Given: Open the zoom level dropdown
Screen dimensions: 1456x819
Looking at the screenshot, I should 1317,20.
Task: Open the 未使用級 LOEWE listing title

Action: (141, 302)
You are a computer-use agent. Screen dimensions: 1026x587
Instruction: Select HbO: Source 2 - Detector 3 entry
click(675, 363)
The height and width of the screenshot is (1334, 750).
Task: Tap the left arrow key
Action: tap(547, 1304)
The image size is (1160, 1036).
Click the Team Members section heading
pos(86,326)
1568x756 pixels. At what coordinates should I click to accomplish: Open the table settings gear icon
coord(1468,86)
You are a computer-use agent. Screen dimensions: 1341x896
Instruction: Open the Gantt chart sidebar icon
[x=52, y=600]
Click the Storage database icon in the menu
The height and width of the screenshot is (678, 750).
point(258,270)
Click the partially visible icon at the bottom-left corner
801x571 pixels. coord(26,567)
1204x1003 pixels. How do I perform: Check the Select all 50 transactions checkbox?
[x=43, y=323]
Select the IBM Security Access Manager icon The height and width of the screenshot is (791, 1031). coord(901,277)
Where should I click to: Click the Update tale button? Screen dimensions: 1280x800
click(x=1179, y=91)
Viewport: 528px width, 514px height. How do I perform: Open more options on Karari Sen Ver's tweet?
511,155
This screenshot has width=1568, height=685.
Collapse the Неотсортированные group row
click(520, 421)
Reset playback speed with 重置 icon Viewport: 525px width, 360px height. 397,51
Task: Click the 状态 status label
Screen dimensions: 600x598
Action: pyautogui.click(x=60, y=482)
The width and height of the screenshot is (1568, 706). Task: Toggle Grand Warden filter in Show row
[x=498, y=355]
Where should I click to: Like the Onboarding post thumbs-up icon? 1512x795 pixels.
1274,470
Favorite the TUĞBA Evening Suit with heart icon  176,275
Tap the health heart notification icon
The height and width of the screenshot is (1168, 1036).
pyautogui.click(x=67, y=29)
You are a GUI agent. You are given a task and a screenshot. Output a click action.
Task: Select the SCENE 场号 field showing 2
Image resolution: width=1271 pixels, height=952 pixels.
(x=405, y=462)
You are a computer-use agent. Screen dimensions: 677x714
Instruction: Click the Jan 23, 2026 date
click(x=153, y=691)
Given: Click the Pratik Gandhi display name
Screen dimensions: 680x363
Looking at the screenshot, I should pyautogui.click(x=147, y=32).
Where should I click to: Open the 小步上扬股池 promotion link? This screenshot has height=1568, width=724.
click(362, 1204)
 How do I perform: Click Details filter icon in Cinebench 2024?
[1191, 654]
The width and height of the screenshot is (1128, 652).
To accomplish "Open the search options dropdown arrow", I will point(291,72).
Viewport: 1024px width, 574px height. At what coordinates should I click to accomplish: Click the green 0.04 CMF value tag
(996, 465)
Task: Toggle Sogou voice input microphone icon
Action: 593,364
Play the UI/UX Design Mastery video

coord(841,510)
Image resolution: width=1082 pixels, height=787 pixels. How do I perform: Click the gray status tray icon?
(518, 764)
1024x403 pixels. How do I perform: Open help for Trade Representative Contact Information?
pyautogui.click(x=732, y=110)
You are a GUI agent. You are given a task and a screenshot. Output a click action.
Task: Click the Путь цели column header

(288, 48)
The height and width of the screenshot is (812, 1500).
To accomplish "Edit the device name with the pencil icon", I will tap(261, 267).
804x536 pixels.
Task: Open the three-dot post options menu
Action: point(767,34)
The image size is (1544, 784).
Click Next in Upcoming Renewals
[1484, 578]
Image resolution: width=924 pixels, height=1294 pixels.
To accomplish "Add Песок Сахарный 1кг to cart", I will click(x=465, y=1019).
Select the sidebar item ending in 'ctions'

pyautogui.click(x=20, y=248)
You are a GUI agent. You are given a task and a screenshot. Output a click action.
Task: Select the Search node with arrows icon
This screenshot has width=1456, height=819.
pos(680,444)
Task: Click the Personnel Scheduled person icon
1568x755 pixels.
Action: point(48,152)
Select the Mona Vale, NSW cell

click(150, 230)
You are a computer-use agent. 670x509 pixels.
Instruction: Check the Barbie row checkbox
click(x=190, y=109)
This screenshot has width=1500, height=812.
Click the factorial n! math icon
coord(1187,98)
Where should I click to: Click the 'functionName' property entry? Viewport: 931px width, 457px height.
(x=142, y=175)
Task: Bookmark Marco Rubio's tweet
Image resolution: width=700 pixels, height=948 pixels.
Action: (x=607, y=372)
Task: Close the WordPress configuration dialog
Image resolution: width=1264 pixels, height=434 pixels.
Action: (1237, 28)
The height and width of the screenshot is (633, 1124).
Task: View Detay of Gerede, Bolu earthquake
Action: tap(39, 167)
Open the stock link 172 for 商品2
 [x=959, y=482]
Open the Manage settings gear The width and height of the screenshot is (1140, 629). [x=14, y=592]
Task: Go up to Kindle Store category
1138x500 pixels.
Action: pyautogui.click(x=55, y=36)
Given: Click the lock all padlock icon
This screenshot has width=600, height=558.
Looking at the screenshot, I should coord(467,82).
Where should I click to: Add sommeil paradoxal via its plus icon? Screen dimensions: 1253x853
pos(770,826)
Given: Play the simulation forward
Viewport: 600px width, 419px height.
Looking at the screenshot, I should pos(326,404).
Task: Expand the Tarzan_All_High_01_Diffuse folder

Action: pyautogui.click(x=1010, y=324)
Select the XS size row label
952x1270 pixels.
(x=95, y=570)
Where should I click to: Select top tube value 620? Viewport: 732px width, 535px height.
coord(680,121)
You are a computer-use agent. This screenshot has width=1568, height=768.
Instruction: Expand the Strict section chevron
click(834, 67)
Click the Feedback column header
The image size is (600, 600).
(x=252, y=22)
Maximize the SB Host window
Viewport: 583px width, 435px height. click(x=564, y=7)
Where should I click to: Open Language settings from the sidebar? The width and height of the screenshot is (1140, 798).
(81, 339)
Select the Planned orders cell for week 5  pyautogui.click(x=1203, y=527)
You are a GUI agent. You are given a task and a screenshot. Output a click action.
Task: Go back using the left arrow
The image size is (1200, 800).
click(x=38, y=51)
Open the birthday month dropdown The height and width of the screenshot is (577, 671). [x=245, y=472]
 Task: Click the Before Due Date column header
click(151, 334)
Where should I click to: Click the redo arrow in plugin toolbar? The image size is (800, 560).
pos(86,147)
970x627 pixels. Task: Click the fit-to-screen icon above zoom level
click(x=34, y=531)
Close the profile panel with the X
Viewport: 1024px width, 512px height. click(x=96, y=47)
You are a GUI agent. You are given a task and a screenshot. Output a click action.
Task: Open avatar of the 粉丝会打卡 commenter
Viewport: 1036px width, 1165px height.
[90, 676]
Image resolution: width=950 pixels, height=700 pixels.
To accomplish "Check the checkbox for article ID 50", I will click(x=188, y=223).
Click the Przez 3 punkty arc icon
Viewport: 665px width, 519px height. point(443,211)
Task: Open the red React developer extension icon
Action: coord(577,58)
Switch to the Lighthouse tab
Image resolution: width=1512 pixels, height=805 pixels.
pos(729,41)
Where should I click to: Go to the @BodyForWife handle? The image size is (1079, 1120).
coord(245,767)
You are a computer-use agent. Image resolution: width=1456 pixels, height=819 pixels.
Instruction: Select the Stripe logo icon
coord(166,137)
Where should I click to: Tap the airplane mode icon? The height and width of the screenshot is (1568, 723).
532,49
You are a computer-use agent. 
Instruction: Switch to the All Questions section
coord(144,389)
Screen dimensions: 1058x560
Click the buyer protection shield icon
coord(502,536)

------------------------------------------------

» Task to carry out
Rewrite the lines as a Markdown table with the columns Row and Line text. Start at the line that contains "Given: Click the lock all padlock icon" and stop after the line that contains "pos(770,826)", omitting any blank lines.

» Finished exercise
| Row | Line text |
|---|---|
| 1 | Given: Click the lock all padlock icon |
| 2 | This screenshot has width=600, height=558. |
| 3 | Looking at the screenshot, I should coord(467,82). |
| 4 | Where should I click to: Add sommeil paradoxal via its plus icon? Screen dimensions: 1253x853 |
| 5 | pos(770,826) |